I really love the new platform. It is really easy to understand, use, and deploy. 

Their support is very professional and good at troubleshooting issues.

It would be great to have a mobile application client. Currently, you have to use a mobile web browser on a device, but it is not similar to the desktop web browser in terms of user experience. It would be nice to have a mobile application to access the platform. 

It would be nice to have someone in the technical support team who speaks Italian. 

We have been in a partnership with Rapid7 for five years.

It is absolutely stable.

It is scalable. We have 40 customers who are using this solution.

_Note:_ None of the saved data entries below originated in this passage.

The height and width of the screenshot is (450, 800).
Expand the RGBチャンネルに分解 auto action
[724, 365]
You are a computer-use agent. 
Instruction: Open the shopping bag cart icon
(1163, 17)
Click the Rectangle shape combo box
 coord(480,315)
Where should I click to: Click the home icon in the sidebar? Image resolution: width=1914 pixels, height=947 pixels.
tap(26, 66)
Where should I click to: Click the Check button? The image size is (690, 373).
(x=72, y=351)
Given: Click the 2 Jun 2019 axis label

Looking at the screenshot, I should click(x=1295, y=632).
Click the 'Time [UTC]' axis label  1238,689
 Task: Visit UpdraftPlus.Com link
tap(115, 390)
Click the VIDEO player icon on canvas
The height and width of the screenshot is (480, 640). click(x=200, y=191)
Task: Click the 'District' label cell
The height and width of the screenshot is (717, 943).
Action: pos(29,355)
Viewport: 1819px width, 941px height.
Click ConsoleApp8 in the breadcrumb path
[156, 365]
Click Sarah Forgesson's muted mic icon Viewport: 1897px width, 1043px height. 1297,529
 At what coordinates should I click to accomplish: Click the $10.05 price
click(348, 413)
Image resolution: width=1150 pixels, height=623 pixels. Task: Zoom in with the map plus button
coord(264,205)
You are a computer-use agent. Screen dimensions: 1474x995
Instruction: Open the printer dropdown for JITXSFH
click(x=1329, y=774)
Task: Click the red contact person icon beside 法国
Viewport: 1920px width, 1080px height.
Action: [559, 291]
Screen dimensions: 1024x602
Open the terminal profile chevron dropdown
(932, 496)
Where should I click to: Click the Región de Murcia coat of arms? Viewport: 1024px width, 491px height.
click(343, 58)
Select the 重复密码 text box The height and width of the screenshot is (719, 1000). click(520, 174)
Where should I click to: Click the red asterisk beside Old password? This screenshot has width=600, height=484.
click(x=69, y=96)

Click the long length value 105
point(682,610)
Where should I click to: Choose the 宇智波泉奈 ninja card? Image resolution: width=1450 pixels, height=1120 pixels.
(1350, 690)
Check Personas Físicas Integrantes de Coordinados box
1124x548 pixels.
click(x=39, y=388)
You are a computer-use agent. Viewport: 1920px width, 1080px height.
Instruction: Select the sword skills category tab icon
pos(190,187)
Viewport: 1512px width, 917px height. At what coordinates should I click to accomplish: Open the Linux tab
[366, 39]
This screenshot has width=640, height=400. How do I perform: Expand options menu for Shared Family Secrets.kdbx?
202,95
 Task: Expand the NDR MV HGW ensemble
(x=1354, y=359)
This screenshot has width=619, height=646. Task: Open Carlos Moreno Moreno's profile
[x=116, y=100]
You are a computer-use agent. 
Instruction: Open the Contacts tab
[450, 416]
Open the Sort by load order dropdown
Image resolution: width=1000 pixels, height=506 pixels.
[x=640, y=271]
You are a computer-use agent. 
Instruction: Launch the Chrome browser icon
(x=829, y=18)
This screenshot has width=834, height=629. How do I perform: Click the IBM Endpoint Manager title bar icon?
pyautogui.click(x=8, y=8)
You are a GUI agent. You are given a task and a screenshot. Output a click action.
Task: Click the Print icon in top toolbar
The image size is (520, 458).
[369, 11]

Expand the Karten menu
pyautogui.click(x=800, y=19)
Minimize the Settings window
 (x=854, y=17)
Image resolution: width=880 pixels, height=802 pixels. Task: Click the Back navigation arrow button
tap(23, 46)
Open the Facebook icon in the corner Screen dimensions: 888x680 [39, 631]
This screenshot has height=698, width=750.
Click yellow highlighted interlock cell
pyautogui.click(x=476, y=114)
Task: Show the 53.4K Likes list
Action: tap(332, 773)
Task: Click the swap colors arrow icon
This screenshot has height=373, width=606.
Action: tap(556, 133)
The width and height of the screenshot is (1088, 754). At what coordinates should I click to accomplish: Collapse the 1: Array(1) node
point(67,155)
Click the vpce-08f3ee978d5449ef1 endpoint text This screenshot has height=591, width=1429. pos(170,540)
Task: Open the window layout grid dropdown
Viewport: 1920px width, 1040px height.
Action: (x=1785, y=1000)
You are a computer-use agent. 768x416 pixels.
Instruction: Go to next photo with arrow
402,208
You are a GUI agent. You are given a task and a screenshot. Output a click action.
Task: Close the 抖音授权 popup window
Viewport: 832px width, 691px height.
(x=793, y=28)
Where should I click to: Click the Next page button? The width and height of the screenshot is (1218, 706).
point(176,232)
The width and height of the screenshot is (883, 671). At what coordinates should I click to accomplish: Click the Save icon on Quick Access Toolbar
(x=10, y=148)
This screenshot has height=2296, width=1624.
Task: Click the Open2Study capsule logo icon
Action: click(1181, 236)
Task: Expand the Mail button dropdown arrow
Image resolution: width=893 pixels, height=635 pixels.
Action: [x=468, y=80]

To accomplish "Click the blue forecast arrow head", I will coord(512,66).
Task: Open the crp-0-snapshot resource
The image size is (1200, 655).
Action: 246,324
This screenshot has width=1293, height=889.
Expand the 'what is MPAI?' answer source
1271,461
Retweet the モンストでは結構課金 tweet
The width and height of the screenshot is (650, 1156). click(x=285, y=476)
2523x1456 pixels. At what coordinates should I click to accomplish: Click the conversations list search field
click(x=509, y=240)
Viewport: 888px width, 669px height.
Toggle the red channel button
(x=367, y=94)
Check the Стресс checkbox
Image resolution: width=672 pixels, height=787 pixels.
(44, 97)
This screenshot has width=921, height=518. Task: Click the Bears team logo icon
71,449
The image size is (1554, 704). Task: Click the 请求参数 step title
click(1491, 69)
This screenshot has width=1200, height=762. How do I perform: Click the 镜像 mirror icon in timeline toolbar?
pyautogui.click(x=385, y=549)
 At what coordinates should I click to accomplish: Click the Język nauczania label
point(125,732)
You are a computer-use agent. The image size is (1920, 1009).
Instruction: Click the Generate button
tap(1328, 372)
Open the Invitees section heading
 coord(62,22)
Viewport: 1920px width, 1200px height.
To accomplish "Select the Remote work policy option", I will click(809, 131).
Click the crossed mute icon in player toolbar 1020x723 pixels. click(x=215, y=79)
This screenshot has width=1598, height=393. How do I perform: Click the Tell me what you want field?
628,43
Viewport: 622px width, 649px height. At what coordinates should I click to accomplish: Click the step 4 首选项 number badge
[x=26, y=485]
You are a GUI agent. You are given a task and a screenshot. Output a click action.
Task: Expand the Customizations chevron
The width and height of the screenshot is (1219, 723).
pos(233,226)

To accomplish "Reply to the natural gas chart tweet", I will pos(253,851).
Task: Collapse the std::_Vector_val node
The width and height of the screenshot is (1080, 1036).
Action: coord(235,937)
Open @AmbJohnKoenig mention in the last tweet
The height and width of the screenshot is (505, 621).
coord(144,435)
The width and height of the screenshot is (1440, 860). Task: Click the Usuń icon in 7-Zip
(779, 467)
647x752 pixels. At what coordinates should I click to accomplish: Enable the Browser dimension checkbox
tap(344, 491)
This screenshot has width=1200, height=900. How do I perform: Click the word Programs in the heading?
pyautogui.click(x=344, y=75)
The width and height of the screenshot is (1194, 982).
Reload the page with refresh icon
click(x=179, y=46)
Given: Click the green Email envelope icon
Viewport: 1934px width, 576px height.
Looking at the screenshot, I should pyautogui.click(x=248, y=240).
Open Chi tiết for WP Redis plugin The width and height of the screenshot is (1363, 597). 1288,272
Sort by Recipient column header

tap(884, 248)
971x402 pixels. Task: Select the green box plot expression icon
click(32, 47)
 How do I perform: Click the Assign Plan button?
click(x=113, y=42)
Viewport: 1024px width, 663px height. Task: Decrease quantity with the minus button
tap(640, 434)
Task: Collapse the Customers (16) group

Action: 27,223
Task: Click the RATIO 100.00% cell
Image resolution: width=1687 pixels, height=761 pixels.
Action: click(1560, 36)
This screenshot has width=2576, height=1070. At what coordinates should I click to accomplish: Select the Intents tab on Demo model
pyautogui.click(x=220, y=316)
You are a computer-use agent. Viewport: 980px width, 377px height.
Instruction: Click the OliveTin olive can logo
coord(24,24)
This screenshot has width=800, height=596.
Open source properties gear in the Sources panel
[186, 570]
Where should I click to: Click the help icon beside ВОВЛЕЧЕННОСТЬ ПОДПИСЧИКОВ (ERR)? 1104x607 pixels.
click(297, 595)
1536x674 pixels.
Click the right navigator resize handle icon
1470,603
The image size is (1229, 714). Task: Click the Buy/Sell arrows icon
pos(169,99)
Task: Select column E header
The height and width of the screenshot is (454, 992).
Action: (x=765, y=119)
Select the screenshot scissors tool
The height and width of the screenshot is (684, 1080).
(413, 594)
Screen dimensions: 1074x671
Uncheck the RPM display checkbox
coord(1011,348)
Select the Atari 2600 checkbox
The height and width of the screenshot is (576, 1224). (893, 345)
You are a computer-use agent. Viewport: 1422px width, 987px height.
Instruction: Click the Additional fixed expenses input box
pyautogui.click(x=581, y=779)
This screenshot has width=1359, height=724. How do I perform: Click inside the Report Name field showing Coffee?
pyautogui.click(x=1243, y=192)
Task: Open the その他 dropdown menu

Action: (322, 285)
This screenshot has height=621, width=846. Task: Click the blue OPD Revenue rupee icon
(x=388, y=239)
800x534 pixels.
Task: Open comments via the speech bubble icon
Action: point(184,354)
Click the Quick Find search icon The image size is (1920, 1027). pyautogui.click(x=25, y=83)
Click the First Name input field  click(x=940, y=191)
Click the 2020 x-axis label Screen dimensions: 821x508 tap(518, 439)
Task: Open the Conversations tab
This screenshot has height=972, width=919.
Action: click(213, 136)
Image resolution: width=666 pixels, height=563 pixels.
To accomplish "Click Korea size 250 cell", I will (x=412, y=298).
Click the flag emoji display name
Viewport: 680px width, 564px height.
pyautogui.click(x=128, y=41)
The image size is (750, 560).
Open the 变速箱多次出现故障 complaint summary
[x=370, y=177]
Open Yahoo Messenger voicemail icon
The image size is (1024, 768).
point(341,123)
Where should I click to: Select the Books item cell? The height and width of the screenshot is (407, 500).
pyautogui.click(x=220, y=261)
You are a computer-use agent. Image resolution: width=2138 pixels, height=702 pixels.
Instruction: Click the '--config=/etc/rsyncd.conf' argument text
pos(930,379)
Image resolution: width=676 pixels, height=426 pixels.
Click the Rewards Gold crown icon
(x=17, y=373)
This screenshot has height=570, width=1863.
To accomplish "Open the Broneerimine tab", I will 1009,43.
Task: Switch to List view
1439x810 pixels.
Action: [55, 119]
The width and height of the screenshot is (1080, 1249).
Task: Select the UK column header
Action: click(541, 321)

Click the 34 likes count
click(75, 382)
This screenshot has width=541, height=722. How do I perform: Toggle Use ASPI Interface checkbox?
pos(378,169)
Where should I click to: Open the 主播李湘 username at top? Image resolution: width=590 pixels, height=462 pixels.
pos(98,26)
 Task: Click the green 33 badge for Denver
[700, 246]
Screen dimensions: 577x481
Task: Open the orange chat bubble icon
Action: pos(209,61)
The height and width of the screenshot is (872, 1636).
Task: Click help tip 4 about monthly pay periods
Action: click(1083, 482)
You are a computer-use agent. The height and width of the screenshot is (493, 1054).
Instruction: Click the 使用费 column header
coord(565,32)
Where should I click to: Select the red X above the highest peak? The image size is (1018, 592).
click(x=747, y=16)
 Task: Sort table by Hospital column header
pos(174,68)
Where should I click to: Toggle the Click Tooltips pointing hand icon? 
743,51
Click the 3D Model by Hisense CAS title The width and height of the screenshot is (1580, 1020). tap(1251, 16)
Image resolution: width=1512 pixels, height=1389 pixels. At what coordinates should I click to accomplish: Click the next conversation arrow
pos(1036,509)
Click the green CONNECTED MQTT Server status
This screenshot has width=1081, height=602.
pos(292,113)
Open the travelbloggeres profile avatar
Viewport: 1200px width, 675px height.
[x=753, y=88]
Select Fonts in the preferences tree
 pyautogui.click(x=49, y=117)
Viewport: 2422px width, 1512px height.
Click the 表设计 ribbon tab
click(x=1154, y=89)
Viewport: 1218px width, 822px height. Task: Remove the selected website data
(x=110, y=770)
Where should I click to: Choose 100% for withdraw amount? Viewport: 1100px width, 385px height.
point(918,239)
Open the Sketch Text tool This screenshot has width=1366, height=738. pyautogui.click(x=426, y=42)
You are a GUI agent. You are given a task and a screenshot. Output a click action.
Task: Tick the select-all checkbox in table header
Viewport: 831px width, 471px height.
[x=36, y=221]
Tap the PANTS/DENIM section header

Their technical support is great, but it would be nice to have someone in the technical support team who speaks Italian. 

We speak Italian with Safeguy. So, sometimes, Safeguy's technical teams also help us.

Its initial setup is easy and quick. We are typically able to deploy it in a couple of hours.

We have 15 certified and dedicated engineers to handle its deployment and maintenance.

In some cases, we procure the licenses. In some cases, the customers directly buy the license from Rapid7.

I would rate Rapid7 InsightVM a nine out of 10.

I primarily using Rapid7 for vulnerability assessment and reporting.

At this point, we are not happy with Rapid7.

The reporting is very bad when you compare it with other vulnerability assessment tools.

This product is for basic vulnerability assessments, only, and is lacking in features such as compliance, assessment, assets, inventory, and batch management.

I have been using Rapid7 InsightVM for five years.

I would say that the scalability is 50-50. It does not offer much in terms of being able to scale. We have approximately 3,000 users.

I have been in contact with technical support and they are not bad.

Comparing the price with the value that we receive, I am not happy with it.

We are currently looking to replace Rapid7 with another product.

Currently, we are working with Tenable Nessus and Qualys.

I would rate this solution a five out of ten.